Page 33 of The Murder Stone


  ‘But the Burghers died, and you didn’t.’ Beauvoir laughed, trying to break the unbearable moment.

  ‘Oh, no. The Burghers didn’t die,’ said Gamache. ‘Their lives were spared.’

  He turned back to the door into the dining room, and said something Beauvoir didn’t quite catch. It might have been merci. Or mercy. Then he was gone.

  Beauvoir put out his hand to shove the swinging door and follow the chief, but hesitated. Instead he walked back to the table where the women stood still staring out of the back door and into the woods.

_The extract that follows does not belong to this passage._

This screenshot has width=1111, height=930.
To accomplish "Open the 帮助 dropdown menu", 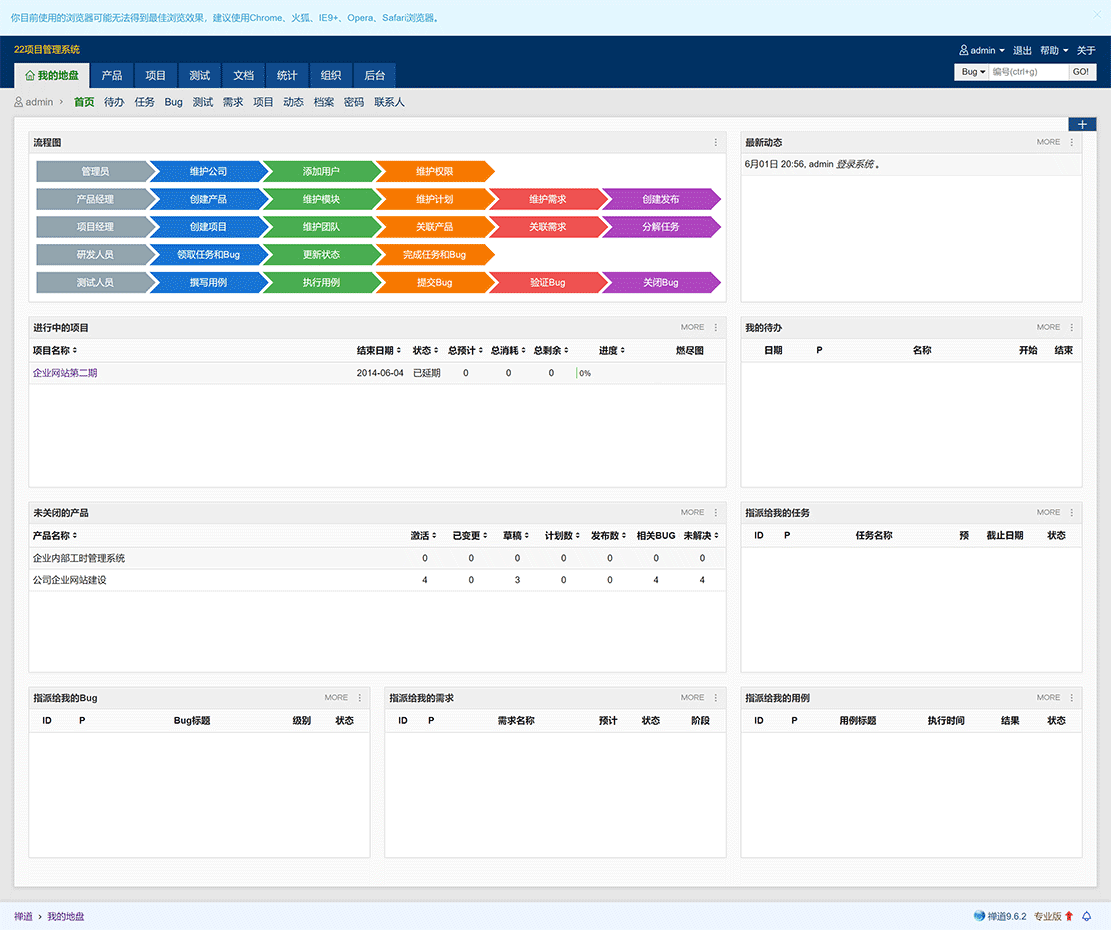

  In the dining room he could hear raised voices. Morrow voices. Demanding answers, demanding attention. He needed to join the Chief Inspector. But he needed to do something first.

  ‘He could have let them die, you know.’

  The two women turned slowly to look at him.

  ‘Patenaude, I mean,’ Beauvoir continued. ‘He could have let Chief Inspector Gamache and Bean die. But he didn’t. He saved their lives.’

  And Chef Véronique turned to face him then with a look he’d longed for, but no longer needed. And inside he felt a deep calm, as though some old debt had been paid.

  THIRTY-ONE

  ‘Paradise lost,’ said Chief Inspector Gamache, taking his place, naturally, at the centre of the gathering, a raised hand hushing the Morrows. ‘To have it all and to lose it. That’s what this case was about.’

  The room was packed with the Manoir staff, police officers and volunteers. And Morrows. Reine-Marie had hurried over from Three Pines when she heard what had happened and was sitting quietly off to the side.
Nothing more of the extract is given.